Symptoms and Diagnosis of Osteoporosis

A bone fracture may be the first sign of osteoporosis.

Osteoporosis is often called “the silent disease” since many people don’t have any obvious symptoms until they suddenly fracture a bone as the result of a minor bump or fall, or even from bending, lifting, or coughing. Osteoporosis can also cause one or more vertebrae (bones in the spine) to collapse. Signs of collapsed vertebrae include severe back pain, loss of height, or a stooped or hunched posture.


Your doctor will conduct a medical evaluation to diagnose osteoporosis. The evaluation may include taking a medical history to determine any risk factors, a physical exam (specifically of the spine and of your height), a bone density test, and lab tests.

When making a diagnosis, your doctor will consider a number of factors, including:

  • your age
  • your gender
  • for women, whether you have regular periods or have reached menopause; for men, testosterone levels
  • whether you have broken any bones as an adult
  • your family history of broken bones and osteoporosis
  • your smoking or drinking habits 
  • your diet, including how much calcium and vitamin D you get
  • your level of exercise and physical activity 
  • whether you have had an eating disorder such as anorexia
  • whether you take any medications or have any conditions that may cause bone loss.

A bone fracture may be the first sign of osteoporosis. (Source: 123RF)

A bone density test measures how strong your bones are.

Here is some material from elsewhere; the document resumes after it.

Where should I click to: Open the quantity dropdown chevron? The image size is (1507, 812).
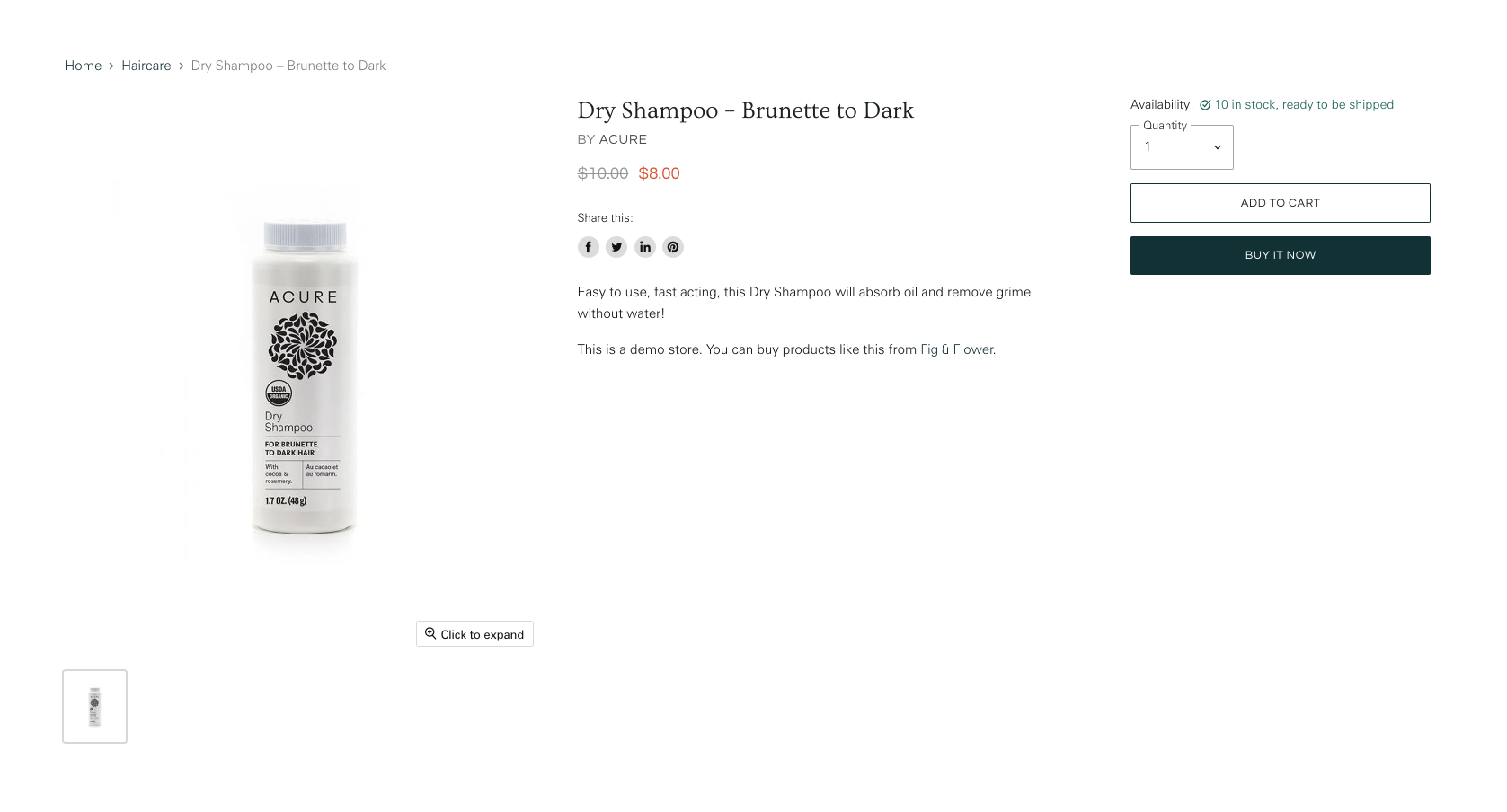(1219, 146)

It can help predict your risk for developing a fracture. The US Preventive Services Task Force recommends a bone density test for women older than 65 and men over the age of 70. Younger individuals with increased risk factors for osteoporosis should also have their bone density assessed. How often the test should be repeated will depend on your specific results and your risk factors.

The most common bone density test is a noninvasive, painless test called dual-energy x-ray absorptiometry, or DEXA, which uses low-dose x-rays to scan the hip and spine. You will lie on a cushioned table while the scanner passes over your lower spine and hip. In most cases, you will not need to undress.

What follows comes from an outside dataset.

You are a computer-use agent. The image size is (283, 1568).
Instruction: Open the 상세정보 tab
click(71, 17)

The results of the test are generally reported as a “T” and “Z” -score. A T-score compares your bone density with that of healthy young women. A Z-score compares your bone density with that of other people your age, gender, and race. With both scores, a negative number indicates you have thinner bones than average. The more negative the number, the higher your risk of a bone fracture.

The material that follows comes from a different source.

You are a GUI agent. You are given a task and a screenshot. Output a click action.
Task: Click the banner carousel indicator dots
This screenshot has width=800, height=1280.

According to the World Health Organization (WHO), if your T-score is:

  • -1.0 or above, you are within the normal range
  • Between -1 and -2.5, your bone density is low
  • -2.5 and below, you likely have osteoporosis

The International Society for Clinical Densitometry (ISCD) reports that a normal Z-score is above -2.0.

Another way to assess bone density is with a handheld device called the Bindex (Bone Index Finland, Ltd.). This quick and easy tool measures the thickness of the tibia (shinbone) to estimate hip density. The results, which are provided instantly, are combined with other patient data to help diagnose osteoporosis.

Blood and urine tests are not typically used to diagnose osteoporosis, but they can be used to identify other possible causes of bone loss.

If you are taking an osteoporosis medication, your doctor is likely to recommend that you repeat your bone density test every one to two years. After you start a new osteoporosis medicine, you may be advised to repeat a bone density test after one year.